Reconsidering Overthinking: Penalizing Internal and External Redundancy in CoT Reasoning

Large reasoning models (LRMs) often exhibit overthinking, producing verbose Chain-of-Thought (CoT) traces that increase inference cost and obscure the underlying reasoning process. Existing CoT compression methods mainly rely on global length rewards, which conflate necessary intermediate reasoning with redundant text and may therefore compromise reasoning fidelity. This paper revisits overthinking from a semantic-efficiency perspective and decomposes CoT redundancy into two distinct forms: internal redundancy, defined as informational stagnation before the first correct answer, and external redundancy, defined as superfluous continuation after the first correct answer. Based on this decomposition, we propose a dual-penalty reinforcement learning framework that separately optimizes reasoning progress and termination behavior. Specifically, a sliding-window semantic similarity metric penalizes low-progress reasoning segments, while a normalized external-redundancy metric discourages post-answer continuation.

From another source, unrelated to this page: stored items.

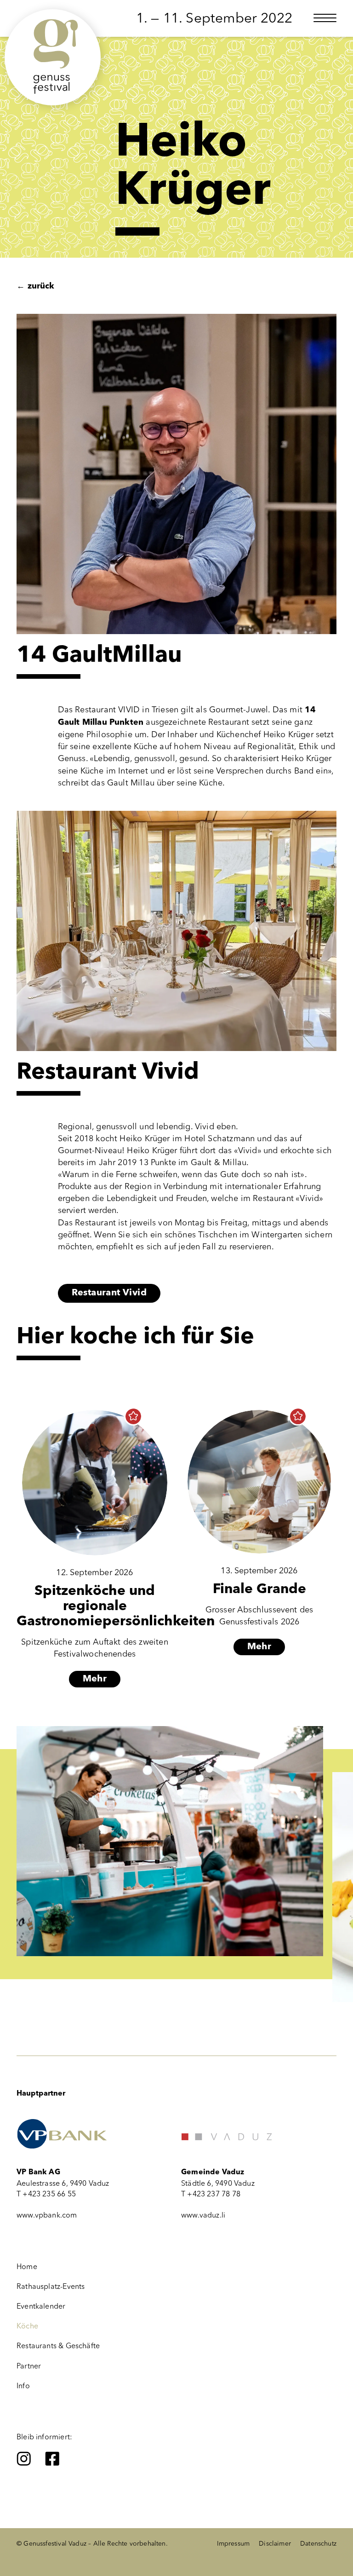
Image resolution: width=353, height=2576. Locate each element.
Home (27, 2266)
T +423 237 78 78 (210, 2193)
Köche (27, 2326)
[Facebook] (52, 2458)
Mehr (95, 1679)
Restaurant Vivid (109, 1293)
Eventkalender (41, 2306)
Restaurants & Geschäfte (58, 2345)
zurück (35, 286)
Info (23, 2385)
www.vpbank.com (47, 2215)
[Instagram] (24, 2458)
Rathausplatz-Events (51, 2286)
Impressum (233, 2543)
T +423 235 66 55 (46, 2193)
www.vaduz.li (203, 2215)
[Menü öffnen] (324, 18)
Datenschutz (318, 2543)
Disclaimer (275, 2543)
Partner (29, 2366)
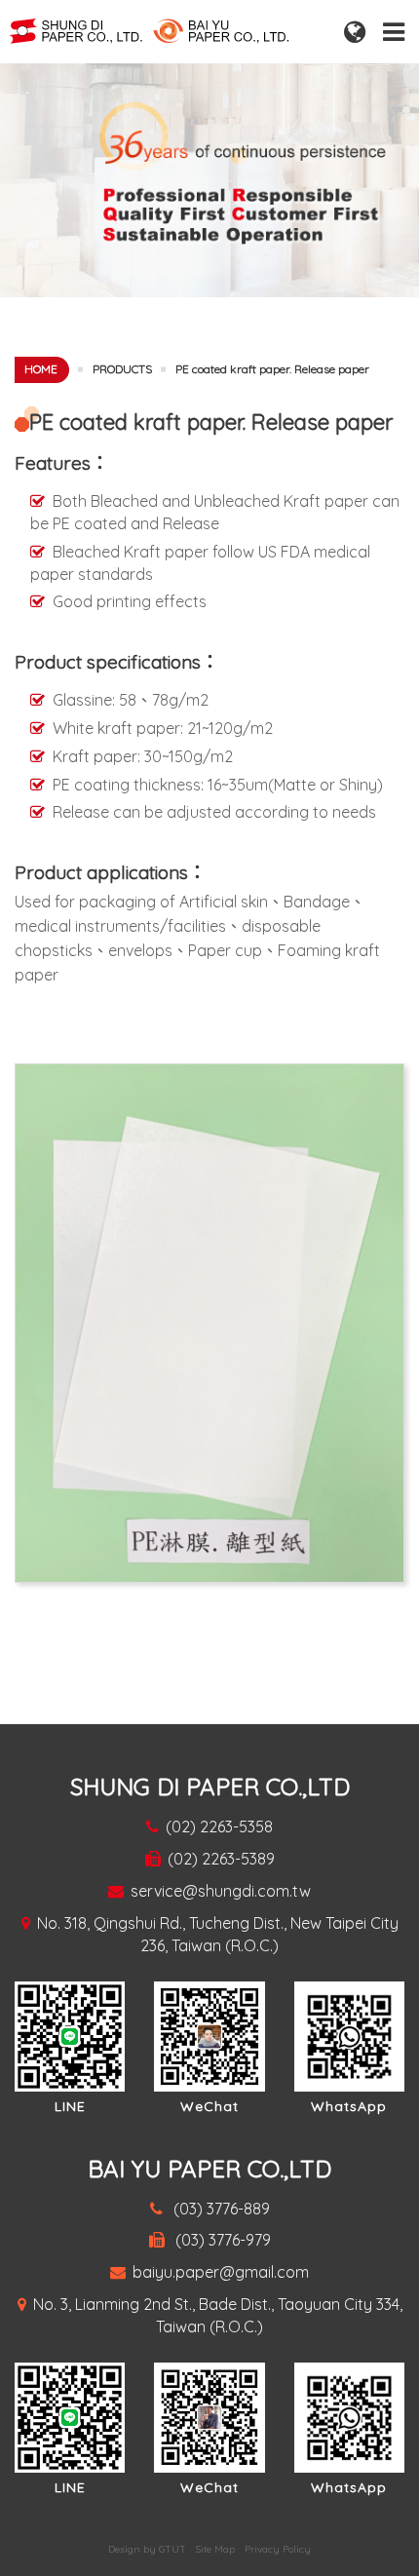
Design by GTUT (147, 2549)
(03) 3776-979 (221, 2239)
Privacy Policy (278, 2549)
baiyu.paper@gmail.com (221, 2272)
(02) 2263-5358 (219, 1826)
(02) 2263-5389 (221, 1858)
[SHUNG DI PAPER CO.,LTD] (178, 30)
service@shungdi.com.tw (221, 1891)
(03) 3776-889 (220, 2208)
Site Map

Experiments on GSM8K, MATH500, and AIME24 across different model scales show that our method reduces average reasoning length by 41.3% on the 1.5B model and 40.1% on the 7B model, while preserving competitive accuracy and achieving the best overall accuracy-efficiency score among evaluated baselines. The learned compression behavior further transfers to out-of-domain reasoning tasks, including GPQA and LiveCodeBench. More importantly, our analysis reveals a clear asymmetry between the two redundancy types: external redundancy can be largely removed with little performance loss, whereas internal redundancy compression follows a sensitive accuracy-efficiency trade-off. These results suggest that effective CoT compression should optimize semantic efficiency rather than sequence length alone, offering a principled route toward more concise, efficient, and interpretable LRMs.